**TEXTO DA PÁGINA:**
:::::
A recuperação do afresco da década de 1950, com Cristo em pé diante da mesa, numa das laterais do altar, assim como todo o suntuoso cenário religioso estampado de alto abaixo nas paredes da igreja, deverá ficar para o fim, quando a umidade não oferecer mais riscos às obras de arte.

A ideia é que parte do processo de restauração já esteja visível nas celebrações do centenário da igreja da Achiropita, em agosto de 2026.

Essa será a primeira grande obra do templo religioso cravado na turística 13 de Maio, rua famosa por suas cantinas, samba, cultura negra e a tradicional festa italiana. Antes disso, houve apenas troca de parte do piso nos anos 1990

Desde 2002 a igreja tem nível de preservação 1, que garante a proteção integral do local e de seus elementos arquitetônicos.

Um olhar atento enxerga o desgaste nos detalhes. Na parte de fora, o halo de São Paulo está em cima do rosto da imagem colocada na torre do sino, ainda na década de 1920, a mando do padre calabrês Carlos Alferano, o primeiro vigário da igreja.
:::::
**DADOS COLETADOS:**
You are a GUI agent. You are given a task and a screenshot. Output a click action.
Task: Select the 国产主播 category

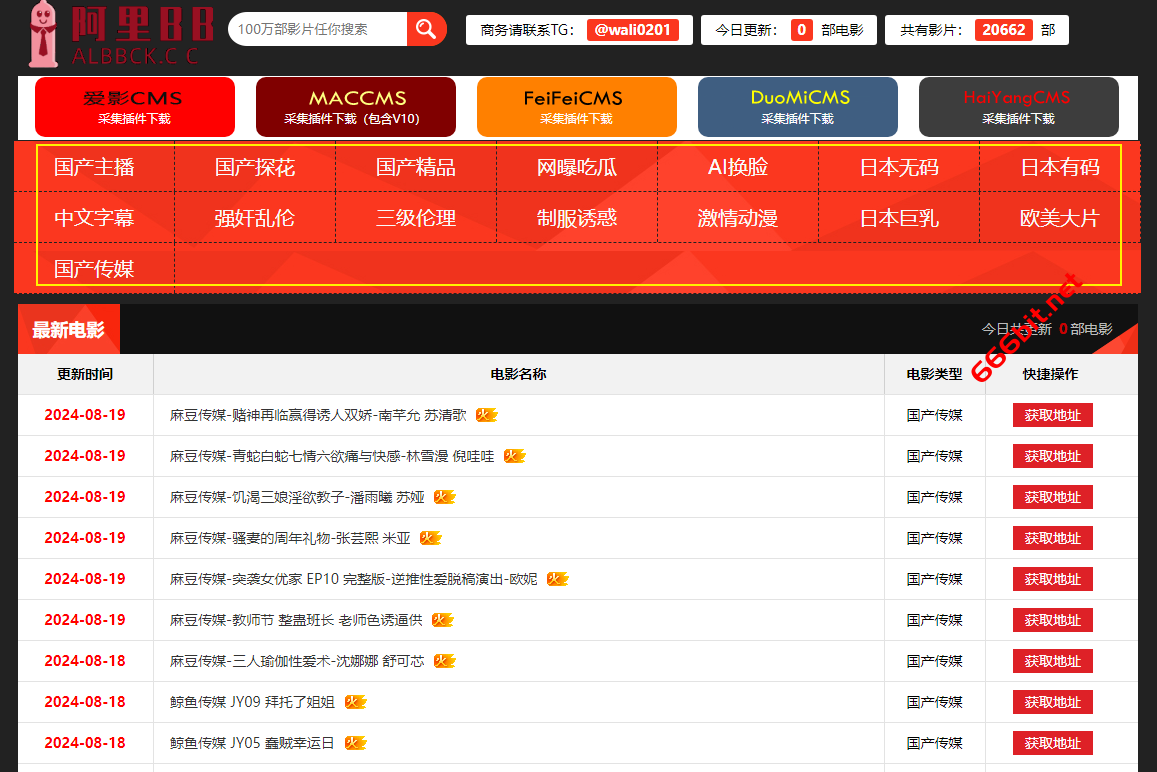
:::::
**EXERCÍCIOS:**
**1)** Segundo o texto sobre a igreja da Achiropita, desde que ano a igreja tem nível de preservação 1?
**2)** Dê continuidade ao texto sobre a igreja da Achiropita, começando logo após a última frase apresentada.

**GABARITO:**
**1)** Desde 2002.

**2)**
No interior, a cúpula tem pinturas de Nossa Senhora Achiropita retratando ela mesma, e de Nossa Senhora da Guarda com são Luiz Orione ajoelhado –as obras têm diversas falhas nas molduras.

Mas a maior deterioração está na imagem central, da Santíssima Trindade, a quase 20 metros de altura.

Também existem “machucados” nas grandes colunas douradas.

Basta ir ao outro lado da parede onde as Bodas de Caná estão retratadas para se entender as causas do desgaste. O mofo na tinta contrasta com o amarelo da parte externa da igreja.

A ideia de reformar a igreja nasceu em 2019, explica a arquiteta Kátia Elaine Sorrentino. Mas os planos acabaram barrados pelo Conpresp (Conselho Municipal de Preservação do Patrimônio Histórico, Cultural e Ambiental), porque estavam previstas apenas ações nas pinturas religiosas, sem a necessária recuperação estrutural.

Na sequência, a pandemia esfriou os planos, retomados quando Kátia foi convidada para analisar o veto do órgão municipal. Ela alertou para a necessidade de se encomendar um projeto completo junto a empresa especializada em restauro de patrimônio.

A autorização veio após despacho emitido pelo Compresp em 30 de abril deste ano, após parecer técnico do DPH (Departamento do Patrimônio Histórico), da prefeitura.

“A primeira fase é a mais urgente e foca na recuperação da cobertura e das cúpulas, devido a problemas graves de infiltração que ameaçam as pinturas e a estrutura da igreja”, afirma a arquiteta.

Haverá a necessidade de se fazer uma proteção para que a cúpula não seja prejudicada pelos trabalhos no telhado.

Segundo a arquiteta, o projeto cultural para captação via Lei Rouanet já foi aprovado e está em análise no Ministério da Cultura.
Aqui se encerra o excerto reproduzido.